As a Community Manager, the search for tools to improve the team performance and their well-being seems to be endless. The thirst to improve and evolve is unceasing. And I like that. For that reason, I've installed a new bot on Codepoint's Slack regarding sharing feedback between team members. I took the opportunity to reflect on the importance of positive feedback within companies. In a professional setting we are not used to recognizing what is going well. Instead, we are taught to identify what is wrong, trying to fix it.
It seems to me that in most cases, the most frequent feedback happens when someone makes a mistake, for example: “Your mistake X had Z consequences". So we tend to associate the word “feedback” with something that went wrong and get scared when asked “Can I give you some feedback?”. If we feel that we are going to be evaluated or judged, it unfolds a stress state in us.
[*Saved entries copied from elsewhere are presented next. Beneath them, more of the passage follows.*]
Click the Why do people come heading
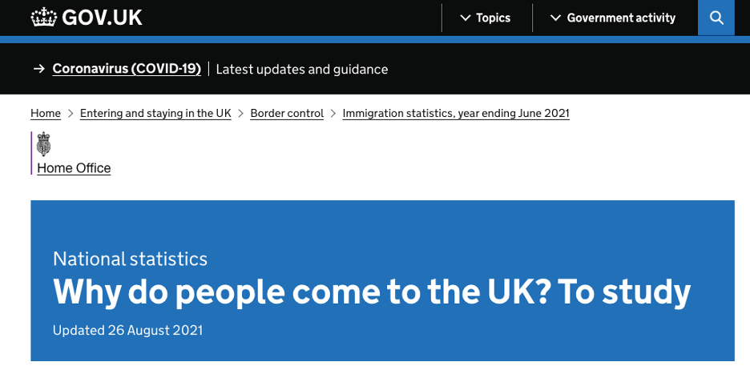This screenshot has height=378, width=750. (372, 292)
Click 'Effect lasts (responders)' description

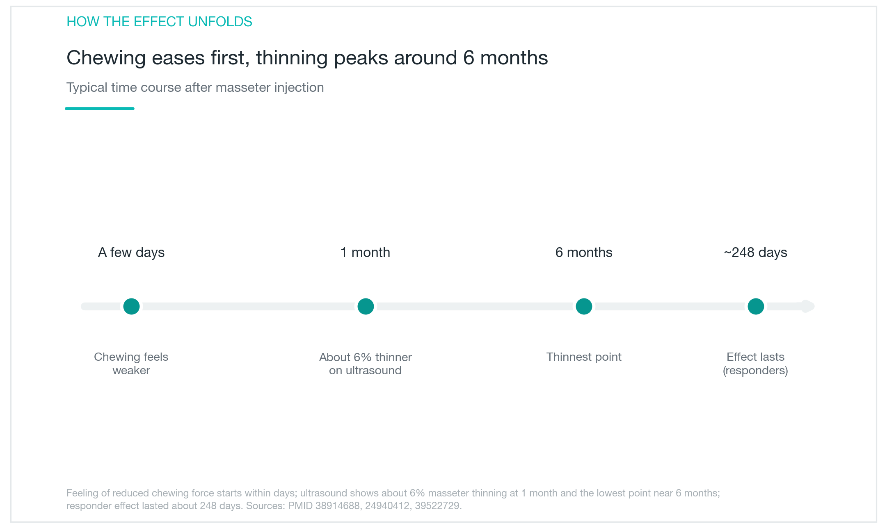point(756,364)
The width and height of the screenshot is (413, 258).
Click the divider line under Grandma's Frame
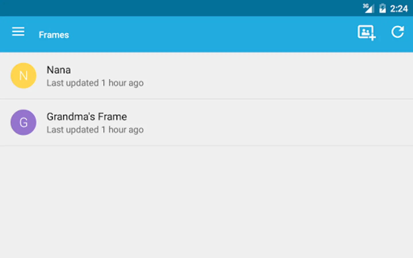pos(207,146)
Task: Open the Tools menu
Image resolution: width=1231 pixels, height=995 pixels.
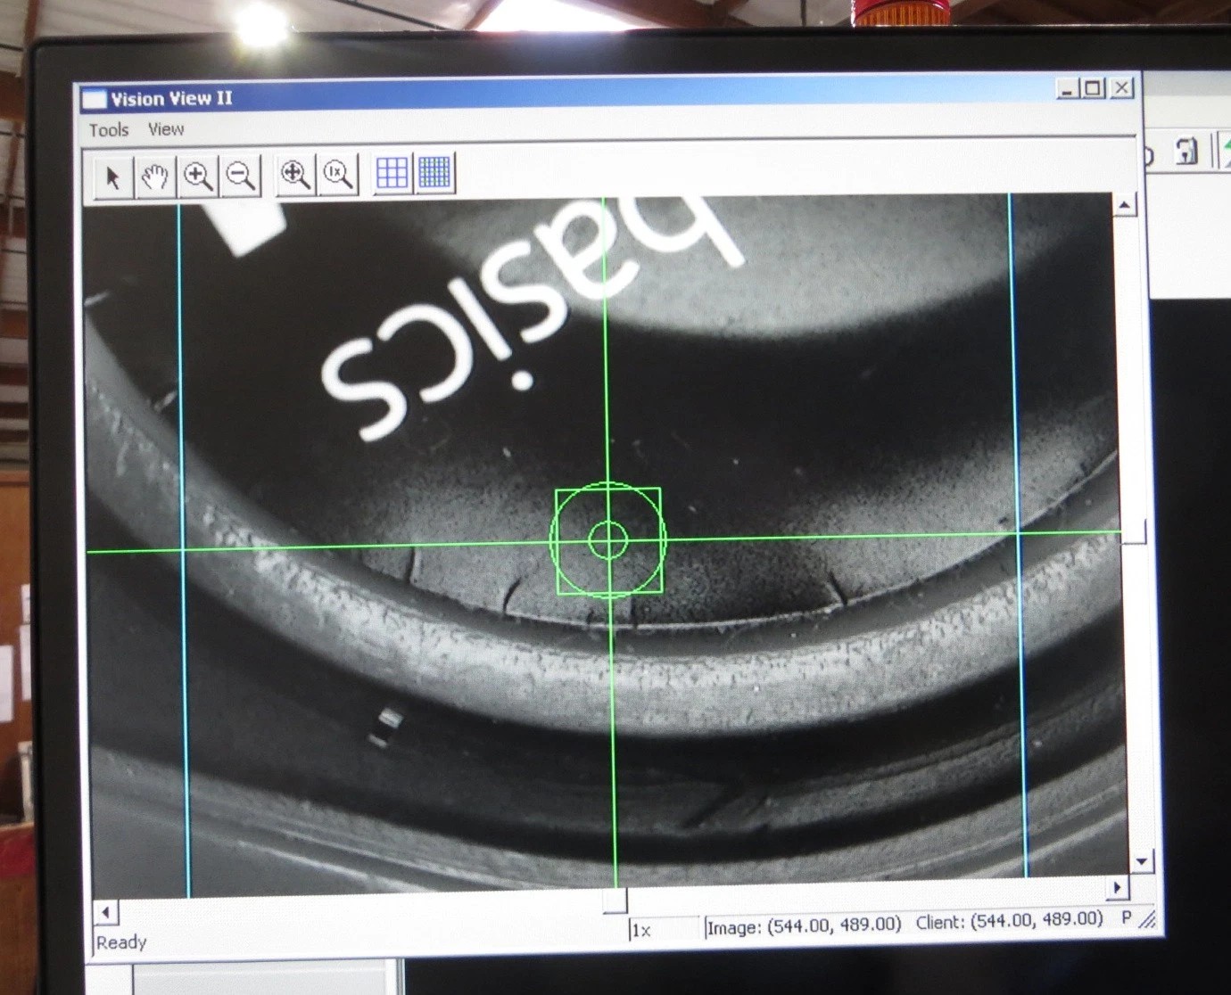Action: [109, 130]
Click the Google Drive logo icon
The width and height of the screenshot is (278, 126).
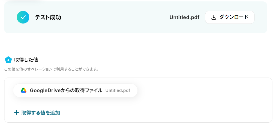pos(23,90)
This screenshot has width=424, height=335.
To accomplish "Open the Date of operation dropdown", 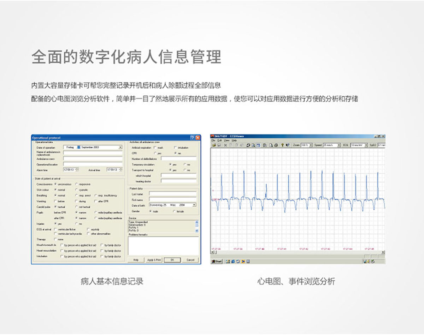I will (x=120, y=147).
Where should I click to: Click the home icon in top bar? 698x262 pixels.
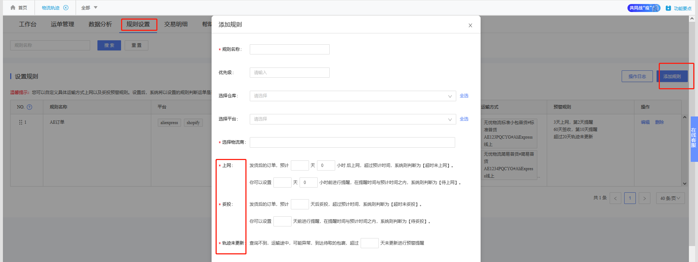click(13, 8)
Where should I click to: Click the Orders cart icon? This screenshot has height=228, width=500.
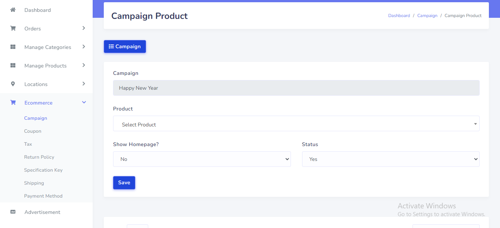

Generally speaking, it is less common to hear positive feedback when tasks that go well. These are often taken for granted. However, for tasks to run smoothly and right, it requires concentration and dedication. Why not reward it or at least acknowledge it?
We all recognize that constructive feedback gives us the opportunity to learn and grow. But, that doesn't mean we don't need positive feedback. In fact, the power of it is often underestimated. It's a way to boost the confidence of the professionals, assuring them that we trust their abilities and helping them to continuously do a better job. This simple action makes employees feel valued, which makes them more motivated and focused. This support and assurance results in better work relationships and greater retention.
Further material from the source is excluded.